The bacteria could cause local skin infections but for immunocompromised patients, including patients receiving chemotherapy and patients with cystic fibrosis, the skin infection is more likely to spread into the blood stream leading to life-threatening sepsis which includes symptoms such as fever, difficulty breathing, low blood pressure, fast heart rate, mental confusion and possibly death, according to the FDA.

MPM Medical had not received any reports of adverse events when it issued its recall.

Regenecare HA Hydrogel is an over the counter product sold nationwide at pharmacies. The cream contains 2% lidocaine and is packaged in 3 ounce plastic tubes and distributed in boxes of 12.

How to spot the gel product

Mesquite, TX MPM Medical recalled one lot of Regenecare HA Hydrogel after receiving two customer complaints of visible contamination. This is the back label.
Mesquite, TX MPM Medical recalled one lot of Regenecare HA Hydrogel after receiving two customer complaints of visible contamination. This is the back label.

The recalled Regenecare can be identified by NDC #66977-107-03, and the lot number 41262 with date 2021-01 stamped on the tube crimp.

The company suggests that patients and healthcare facilities that have the recalled Regenecare should stop using it and can return the product.

Consumers with questions can call MPM Medical at 800-232-5512 from 7 a.m. to 5 p.m. Central Monday through Friday.

Also, tell your doctor if you have any problems after using the recalled gel.

“MPM Medical is committed to delivering safe, fully compliant products of the highest quality and is taking necessary steps to prevent future occurrence of this issue,” the company said in a statement.

Happy Ducts Compress recall

WishGarden Herbs, Inc. recalled one lot of Happy Ducts Compress after it learned of a possible supply chain contamination.
WishGarden Herbs, Inc. recalled one lot of Happy Ducts Compress after it learned of a possible supply chain contamination.

On Tuesday, WishGarden Herbs Inc. recalled one lot of Happy Ducts Compress after it learned of a possible supply chain contamination.

The reported Happy Ducts product — used by nursing women as an external compress applied to breast tissue — contained the Cronobacter sakazakii bacteria.

Happy Ducts Compress, when contaminated with Cronobacter sakazakii and applied to breast tissue of nursing women, could result in serious and sometimes life-threatening infections of nursing infants, according to the FDA report.

“Infants can be exposed while nursing through residual bacteria on their mother’s skin. Additionally, topical application of Happy Ducts Compress contaminated with Cronobacter sakazakii may cause soft tissue infections in nursing women when applied to broken skin such as cracked nipples,” the report said.

How to spot the compress

The Happy Ducts Compress products recalled are in lot 53664 with an expiration date of August 2022 stamped above the barcode. They were sold through select practitioners and online retailers.
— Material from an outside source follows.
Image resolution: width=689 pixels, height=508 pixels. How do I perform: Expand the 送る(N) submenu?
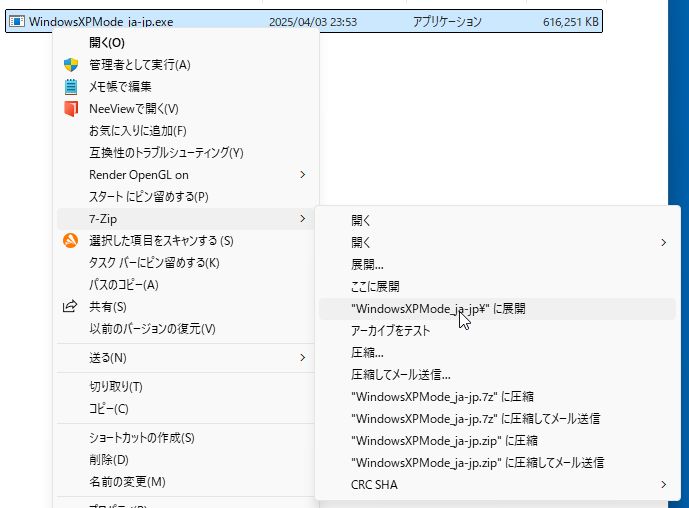click(x=303, y=358)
WishGarden Herbs had heard of no medical illnesses or harmful effects from the use of the compress when it made its recall. Most of the 46 units in distribution have been accounted for.

Catherine Hunziker, WishGarden president, said in a statement: “As a leading herbal product company for more than 40 years, we take the safety of our products seriously and we feel it is important to recall this product out of an abundance of caution. Consumer safety is our highest priority.”
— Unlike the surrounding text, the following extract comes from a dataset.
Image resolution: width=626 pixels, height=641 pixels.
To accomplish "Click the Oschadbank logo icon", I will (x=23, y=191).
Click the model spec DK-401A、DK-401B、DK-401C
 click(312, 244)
Happy Ducts Compress is packaged in 3 ounce containers with UPC 6-56490-20223-5 on the label.

If you have the recalled compress WishGarden Herbs suggests you don’t open the package or stop using it immediately. You can mail it directly to WishGarden Herbs corporate headquarters at 321 S. Taylor Ave. Suite 100 Louisville, CO 80027 for a refund.

Call the company’s recall hotline at 720-889-9878 from 9 a.m. to 5 p.m. Mountain standard time or email: recall@wishgardenherbs.com.

To report adverse reactions to the FDA

If you’ve had an adverse reaction or other quality problems from using recalled products you can report what you experienced to the FDA’s MedWatch Adverse Event Reporting program either online by downloading the form, mail or fax. Call 800-332-1088 to request a reporting form.